From the records below, print exactly the lines starting at the one containing "Given: Toggle 図形スナップ" and ending at the one containing "This screenshot has height=548, width=776.", ends included, and nothing else.

§ DATA FOR REVIEW
= = = = = = =
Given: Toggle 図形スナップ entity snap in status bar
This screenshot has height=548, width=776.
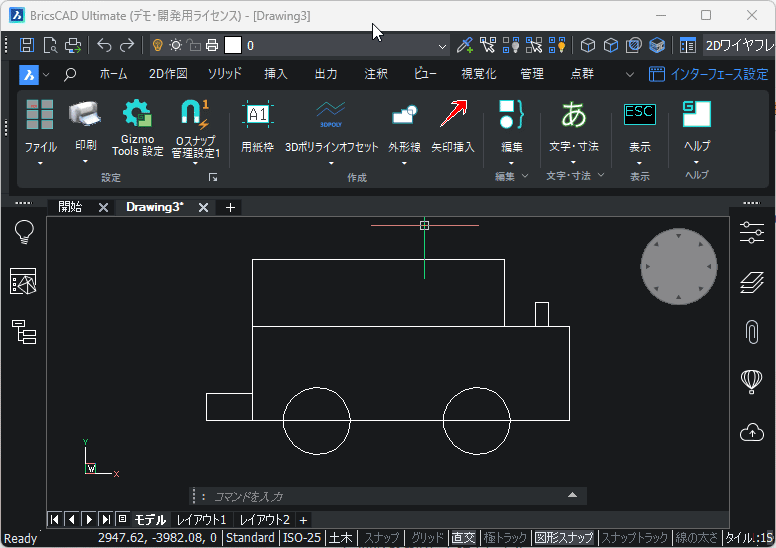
= = = = = = =
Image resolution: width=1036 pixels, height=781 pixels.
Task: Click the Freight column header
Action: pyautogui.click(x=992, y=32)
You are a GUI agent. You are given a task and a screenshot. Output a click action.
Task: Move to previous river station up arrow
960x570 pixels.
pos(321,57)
= = = = = = =
§ TASK ANSWER
Given: Toggle 図形スナップ entity snap in status bar
This screenshot has height=548, width=776.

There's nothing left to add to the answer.